Stored records
(begin)
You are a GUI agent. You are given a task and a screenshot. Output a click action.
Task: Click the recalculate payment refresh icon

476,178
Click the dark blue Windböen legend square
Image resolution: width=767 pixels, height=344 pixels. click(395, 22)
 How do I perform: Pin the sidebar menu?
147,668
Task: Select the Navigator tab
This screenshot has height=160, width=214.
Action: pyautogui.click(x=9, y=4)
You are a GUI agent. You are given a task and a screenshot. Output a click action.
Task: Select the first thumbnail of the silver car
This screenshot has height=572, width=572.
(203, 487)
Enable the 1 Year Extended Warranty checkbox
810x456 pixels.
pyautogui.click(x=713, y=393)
(end)
(begin)
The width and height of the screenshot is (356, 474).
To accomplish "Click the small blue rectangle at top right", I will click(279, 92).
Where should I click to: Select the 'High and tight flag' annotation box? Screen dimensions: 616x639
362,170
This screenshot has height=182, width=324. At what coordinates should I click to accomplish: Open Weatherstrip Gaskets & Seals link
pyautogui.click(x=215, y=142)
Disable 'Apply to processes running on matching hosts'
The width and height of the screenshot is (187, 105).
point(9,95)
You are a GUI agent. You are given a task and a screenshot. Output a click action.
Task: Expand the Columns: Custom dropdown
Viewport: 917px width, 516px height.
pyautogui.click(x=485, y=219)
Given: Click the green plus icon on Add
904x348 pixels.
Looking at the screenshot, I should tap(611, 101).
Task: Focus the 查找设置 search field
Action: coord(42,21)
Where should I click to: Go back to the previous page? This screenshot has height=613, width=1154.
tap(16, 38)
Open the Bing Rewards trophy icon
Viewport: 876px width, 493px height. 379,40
(end)
WHAT YOU NEED TO DO: Recast the rows, starting with the line that contains "Where should I click to: Go" and going on through the line that contains "Viewport: 876px width, 493px height. 379,40", as a JSON list of strings with one string per line and any blank lines left out.

SOLUTION:
[
  "Where should I click to: Go back to the previous page? This screenshot has height=613, width=1154.",
  "tap(16, 38)",
  "Open the Bing Rewards trophy icon",
  "Viewport: 876px width, 493px height. 379,40"
]